Die Kollaboration von Isabelle Schad und Laurent Goldring verfolgt mit einer derart einzigartigen Kontinuität Methoden der Sichtbarkeit und darin der Sichtbarmachung. Darstellende und bildende Kunst verstärken sich in diesen Arbeiten wechselseitig – die Körperpraxen der Isabelle Schad kommentieren die Überlegungen des durch die Kamera gerahmten Blicks von Laurent Goldring und umgekehrt. Das Faszinierende an dieser Fusion – man muss im Grunde nur schauen und jene Körperbilder entstehen lassen. Darum spricht Laurent Goldring, um Stille zu überwinden und Bilder zu zeigen.
Maria Katharina Schmidt
„On Visibility and Amplifications“: Unturtled #1
Der Blick.
Du kommst. Du lässt dich anschauen, stellst dich aus, alleine in der Weite. Du präsentierst dein Material, dein Spiel, bist die*der Puppenspieler*in deines Körpers. Zwischen Sein und Haben. Ich darf dich anschauen, nicht mehr, dennoch, wo ich will, so lange ich will. Ein Privileg. Wir überschreiten den Punkt an dem es komisch wird, an dem ich sonst wegsehe, in der U-bahn, auf der Straße. Beschämt, ertappt bin. Es aber auch nicht intim wird, so lange schauen, dass der Kuss obligatorisch ist. Ich möchte in dich rein tauchen. Doch wohin – dein Körper ist da, aber du bist wo anders. Dein Blick ist glasig, innen. Du forderst nichts, nichts zurück, mich nicht heraus, ich kann rein, kann ich? Wohin komme ich, wie tief, leer ist es, finde nichts, kann an nichts festhalten. Du teilst nichts. Ich tauche durch dich hindurch. Flutsche durch. Ich komme in deinen Körper aber nicht in dich. Doch immer wieder deine Haut erinnert mich – du Mensch! Du bist! Brüste, Rücken, Arme. Da schaust du. Schaust mich an. Wach, nach außen. Herausfordernd, deine Augen strahlend blau. Jetzt kann ich nicht mehr tauchen, stoße dagegen, alles zu, so sehr außen, so sehr kalt. Und dann plötzlich: Grunzen und Schmatzen, du Tier. Du Wesen. Verschwimmen, Verrenken, Verrecken. Alles runter, alles Mensch, weg damit, weg strampeln. Entleerung. Du windest dich raus aus der Menschlichkeit, loswerden, loslassen. Du verbleibst der Schatten deines Körpers. Du machst dich davon. Was bleibt, das Erstaunen. Es geht hier gar nicht um dich und mich.
Birte Opitz
Warum Kleider und Autos Prothesen sind
19. Juli 2011 17:20
Helmut Ploebst
“Unturtled” von Isabelle Schad und Laurent Goldring bei Impulstanz
Wien – “Unsere Kleider sind Prothesen”, sagt der französische Fotograf und Videokünstler Laurent Goldring in dem Tanzstück Unturtled #4, das die Berliner Choreografin Isabelle Schad mit ihm bei Impulstanz im Kasino am Schwarzenbergplatz gezeigt hat.

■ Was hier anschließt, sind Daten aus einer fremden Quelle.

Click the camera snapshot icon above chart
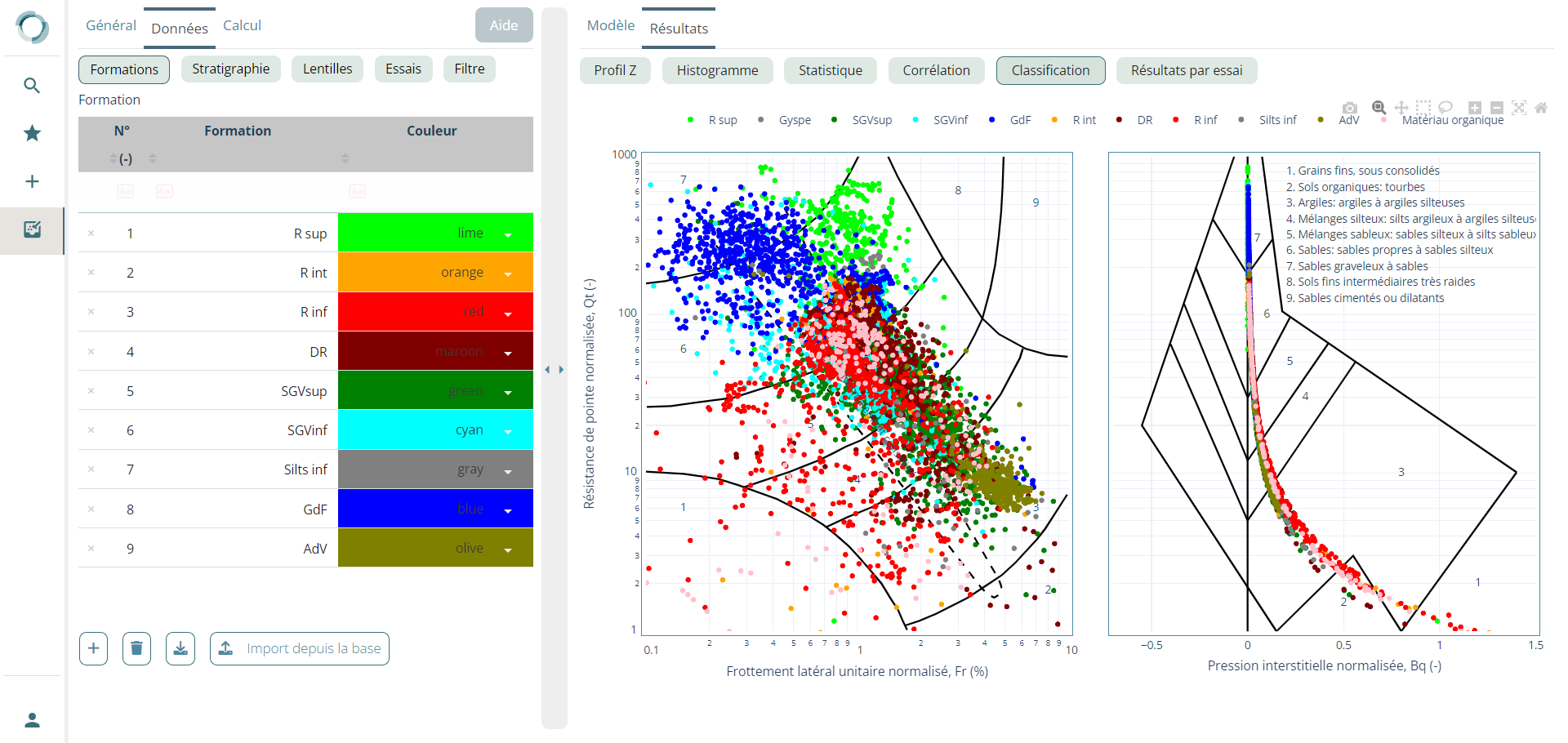This screenshot has width=1568, height=743. click(1349, 108)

Goldring fügt die Folgen seiner Behauptung an: Wenn Kleidung, unsere “zweite Haut”, als wichtigste Prothese gilt, dann deshalb, weil sie zugleich Teil des Körpers und der Welt ist. Diese Welt, folgert der Künstler, sei insgesamt eine Prothese.
Darüber ließe sich gut streiten. Denn das Wort Prothese wird ja allgemein dem “behinderten” Körper zugeordnet – und das mit enormen politischen Konsequenzen: Der Rollstuhl beispielsweise gilt als Prothese, das Auto aber nicht. In Straßen wird daher selbstverständlich investiert, in Rampen für Rollstühle hingegen nur sehr widerwillig. Doch ohne Auto ist ein Manager, der es zu Fuß nicht in zwei Stunden von Wien nach Linz zu seinem Geschäftstermin schafft, so “behindert” wie ein Mensch mit gelähmten Beinen ohne Rollstuhl, der sich um die Ecke mit Lebensmitteln versorgen will. Also ist das Auto so lange eine Prothese, bis uns Räder wachsen.

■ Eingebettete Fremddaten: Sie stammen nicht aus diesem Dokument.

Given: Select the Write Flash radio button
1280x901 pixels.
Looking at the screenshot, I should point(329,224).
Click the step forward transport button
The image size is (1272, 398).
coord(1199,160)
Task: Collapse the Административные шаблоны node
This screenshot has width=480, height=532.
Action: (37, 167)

Schad und Goldring führen ihr Publikum mit Humor in die Welt unserer Prothesen ein. Die zwei bei Impulstanz gezeigten Arbeiten aus ihrer Unturtled-Tetralogie, der erste und der erwähnte vierte Teil, sind aber nicht nur ein Vergnügen, sondern stellen manche gängige Vorstellung über den Körper definitiv auf den Kopf (in dem das Denken wohnt): zum Beispiel jene, dass eine vorgegebene Körpernorm, etwa gertenschlank und sonnenbraun, normal wäre.
Und so verschwindet die Choreografin Schad als Tänzerin in Teil eins von Unturtled nicht bloß aus Jux und Tollerei in einer übergroßen, dehnbaren Hose, sondern führt vor, wie der Körper wirkt, wenn er sich in der Normprothese Kleidung auflöst; wenn er eine Form annimmt, die “verrückt” oder eingeschränkt aussieht, und sich als solche bewegt und vorführt. Und das macht sie so klug, dass der brutale gesellschaftliche Hintergrund dieser Verwandlung sichtbar bleibt.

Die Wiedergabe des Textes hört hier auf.